In this case, the amplitudes and phases of the waves were entangled. This is fundamental in many protocols to process and transmit quantum-coded information. Besides these possible applications, this kind of light source could also be used in metrology. “Quantum correlations of intensity result in a considerable reduction of intensity fluctuations, which can enhance the sensitivity of optical sensors,” Florez said. “Imagine a party where everyone is talking and you can’t hear someone on the other side of the room. If the noise decreases sufficiently, if everyone stops talking, you can hear what someone says from a good distance away.”

Enhancing the sensitivity of atomic magnetometers used to measure the alpha waves emitted by the human brain is one of the potential applications, he added.
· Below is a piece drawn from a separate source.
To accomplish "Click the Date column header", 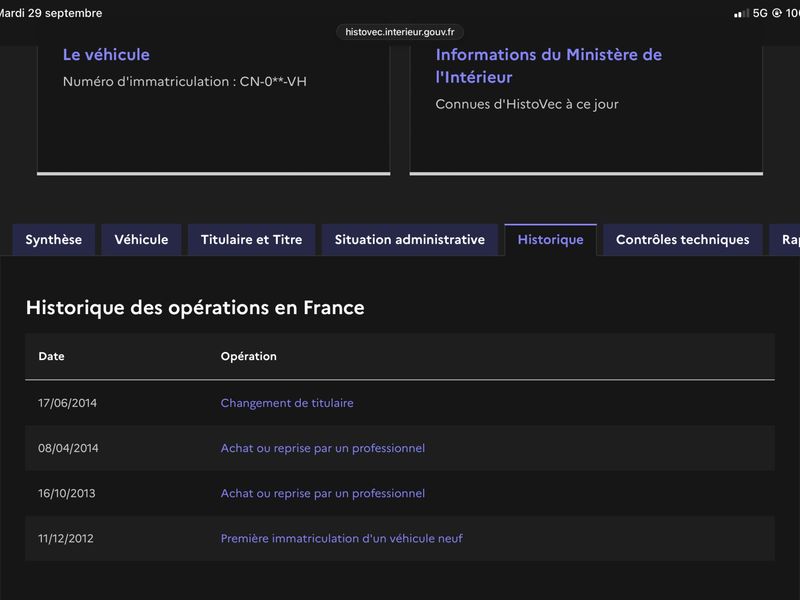I will pyautogui.click(x=52, y=356).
The study was supported by FAPESP through a Thematic Project coordinated by IF-USP Professor Marcelo Martinelli, one postdoctoral scholarship granted to Florez, and two PhD scholarships – one granted to the article’s first author Álvaro Montaña Gerreiro and the other to Raul Leonardo Rincon Celis.

The article also notes an additional advantage of rubidium OPOs over crystal OPOs. “Crystal OPOs have to have mirrors that keep the light inside the cavity for longer, so that the interaction produces quantum correlated beams, whereas the use of an atomic medium in which the two beams are produced more efficiently than with crystals avoids the need for mirrors to imprison the light for such a long time,” Florez said.

Before his group conducted this study, other groups had tried to make OPOs with atoms but failed to demonstrate quantum correlations in the light beams produced. The new experiment showed there was no intrinsic limit in the system to prevent this from happening. “We discovered that the temperature of the atoms is key to observation of quantum correlations. Apparently, the other studies used higher temperatures that prevented the researchers from observing correlations,” he said.